Election uncertainty is sparking wealthy Americans to secure estate plans. As the presidential race intensifies, wealthy Americans seek advice from estate lawyers. The concern? A potential significant increase in estate taxes after 2025 when the current tax cuts expire.

If the tax cuts are not renewed, the minimum taxable estate would drop significantly, affecting thousands more individuals. This change is likely with a Democratic-controlled Congress and Vice President Kamala Harris in the White House.

According to the Urban-Brookings Tax Policy Center, the number of estates subject to estate tax could nearly double in 2026 compared to 2025.

The question of whether it’s worthwhile to draft an estate plan based on undecided tax policies is a subject of debate. Financial advisors and wealth managers argue that, for many families, the cost of hiring them is justified. By making large lifetime gifts and setting up specific trusts for spouses or children, individuals can potentially remove millions from the amount subject to estate taxes.

These experts also emphasize that the window for making tax-saving moves is closing, urging families to consider trusts now if they’re interested. However, there are risks to setting up trusts unnecessarily, including capital gains taxes that wouldn’t apply to an outright inheritance.

Moreover, it needs to be clarified that the steps necessary for those below higher estate tax thresholds are unclear. While some Democrats in Congress support broader estate tax reforms, Kamala Harris has yet to take a clear stance on the issue, and her campaign did not respond to requests for comment. The Wall Street Journal reported that Amy Elliott, a lawyer from Danville, Indiana, recently helped her 77-year-old father establish an irrevocable trust. He contributed $1 million this summer and is holding off on adding more until after the election, waiting to see how tax laws might change.

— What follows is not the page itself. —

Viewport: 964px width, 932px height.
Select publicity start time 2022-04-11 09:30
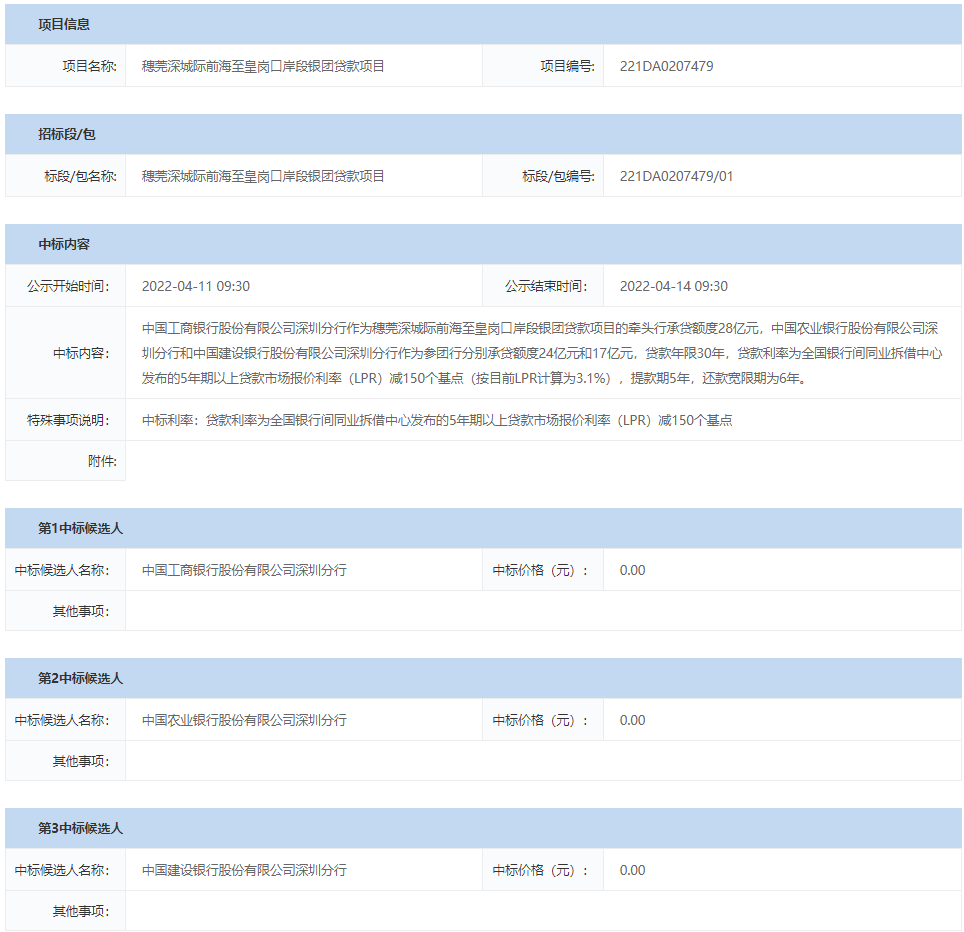click(196, 286)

Election Uncertainty Drives Wealthy Americans to Estate Planning Strategies with Advisors

Trump’s Tax Agenda: Pushing for Permanent Estate Tax Changes

Former President Donald Trump’s campaign has outlined a key fiscal policy goal:

  • Make the elevated estate-tax threshold permanent
  • Extend all other tax cuts from the 2017 Tax Cuts and Jobs Act

Political Landscape and Potential Outcomes:

In case of a Republican sweep: More ambitious goals might emerge, and complete repeal of the estate tax could become a distant yet conceivable possibility.

In a divided government: This proposal will likely become entangled in complex negotiations, and discussions will center around trillions of dollars in expiring tax cuts, expect intense debate and potential compromises. Implications: These proposed changes could significantly impact wealth transfer strategies and federal revenue. The outcome will depend heavily on the political composition of Congress and the White House after the election. 

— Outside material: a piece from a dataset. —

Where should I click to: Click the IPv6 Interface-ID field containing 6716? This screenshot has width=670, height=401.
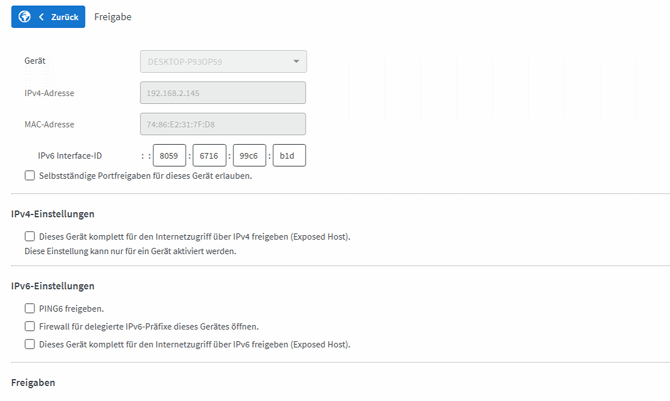click(210, 156)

According to the WSJ article, more families have established trusts in recent years to protect assets from creditors, divorce settlements, and maximize estate-tax savings. Individuals can pass on or gift up to $13.61 million without incurring estate taxes, a figure set to rise to $13.99 million by 2025 due to inflation, according to Wolters Kluwer Tax & Accounting. With strategic planning, married couples can double this exemption.

The top estate tax rate stands at 40%. Wealthy families can secure the current exemption by transferring assets now—whether outright or through an irrevocable trust—and save millions in future estate taxes. However, once assets are placed in an irrevocable trust, they leave your estate and control unless beneficiaries or a court agree to changes. 

Strategic Estate Planning in Uncertain Tax Times

Tim Starkey, a Morristown, N.J. financial planner, shares a recent client strategy: 

  • Client net worth: Approximately $50 million
  • Action taken: Established irrevocable trusts for client and spouse
  • Motivation: Anticipating tax cut expirations and potential Democratic sweep in November
  • Trust funding: $24 million in private equity assets, with plans to add more as inflation adjusts the exemption
  • Starkey’s perspective: “We set up the foundation.”

Potential Policy Changes and Their Impact

Robert Keebler, a CPA from Green Bay, Wis., emphasizes the high stakes, particularly if Democratic proposals are enacted:

President Biden’s budget proposes:

  1. Curbing dynasty trusts (which currently allow multi-generational estate tax avoidance)
  2. Revising property valuation rules for trusts to limit discounts
  3. Changing trust rules that presently allow tax-free wealth transfers through income tax payments

The Harris campaign has expressed broad support for these Biden budget proposals.

If Your Net Worth Exceeds $7 Million (Single) or $14 Million (Married), Estate Planning is Essential

Some estate lawyers advise unmarried individuals with a net worth of at least $7 million and married couples with a net worth of $14 million or more to consider estate tax planning. This involves assessing age, asset ownership, and future wealth projections.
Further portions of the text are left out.